On 09-06-2020 19:08, Jason Resch wrote:
For the present discussion/question, I want to ignore the testable
implications of computationalism on physical law, and instead focus on
the following idea:
"How can we know if a robot is conscious?"
Let's say there are two brains, one biological and one an exact
computational emulation, meaning exact functional equivalence. Then
let's say we can exactly control sensory input and perfectly monitor
motor control outputs between the two brains.
Given that computationalism implies functional equivalence, then
identical inputs yield identical internal behavior (nerve activations,
etc.) and outputs, in terms of muscle movement, facial expressions,
and speech.
If we stimulate nerves in the person's back to cause pain, and ask
them both to describe the pain, both will speak identical sentences.
Both will say it hurts when asked, and if asked to write a paragraph
describing the pain, will provide identical accounts.
Does the definition of functional equivalence mean that any scientific
objective third-person analysis or test is doomed to fail to find any
distinction in behaviors, and thus necessarily fails in its ability to
disprove consciousness in the functionally equivalent robot mind?
Is computationalism as far as science can go on a theory of mind
before it reaches this testing roadblock?

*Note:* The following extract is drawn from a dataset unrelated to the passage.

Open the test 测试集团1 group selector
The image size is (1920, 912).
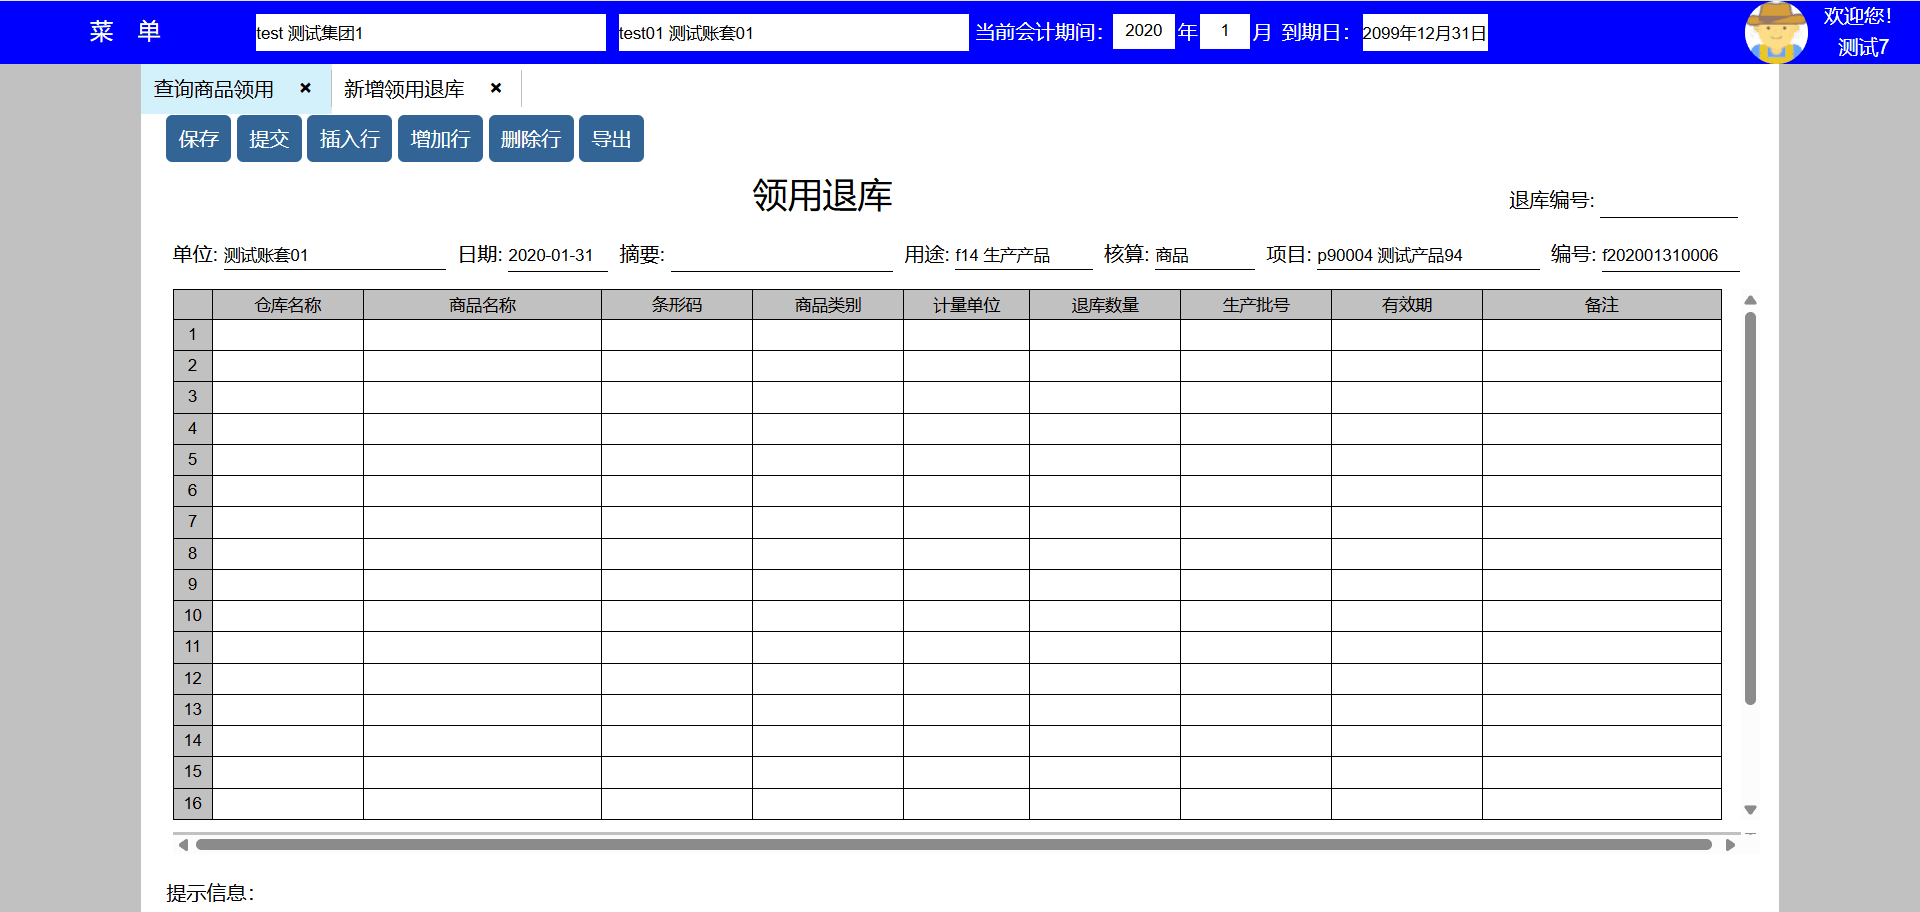click(x=430, y=33)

I think it can be tested indirectly, because generic computational
theories of consciousness imply a multiverse. If my consciousness is the
result if a computation then because on the one hand any such
computation necessarily involves a vast number of elementary bits and on
he other hand whatever I'm conscious of is describable using only a
handful of bits, the mapping between computational states and states of
consciousness is N to 1 where N is astronomically large. So, the laws of
physics we already know about must be effective laws where the
statistical effects due to a self-localization uncertainty is already
build into it.
Bruno has argued on the basis of this to motivate his theory, but this
is a generic feature of any theory that assumes computational theory of
consciousness. In particular, computational theory of consciousness is
incompatible with a single universe theory. So, if you prove that only a
single universe exists, then that disproves the computational theory of
consciousness. The details here then involve that computations are not
well defined if you refer to a single instant of time, you need to at
least appeal to a sequence of states the system over through.
Consciousness cannot then be located at a single instant, in violating
with our own experience. Therefore either single World theories are
false or computational theory of consciousness is false.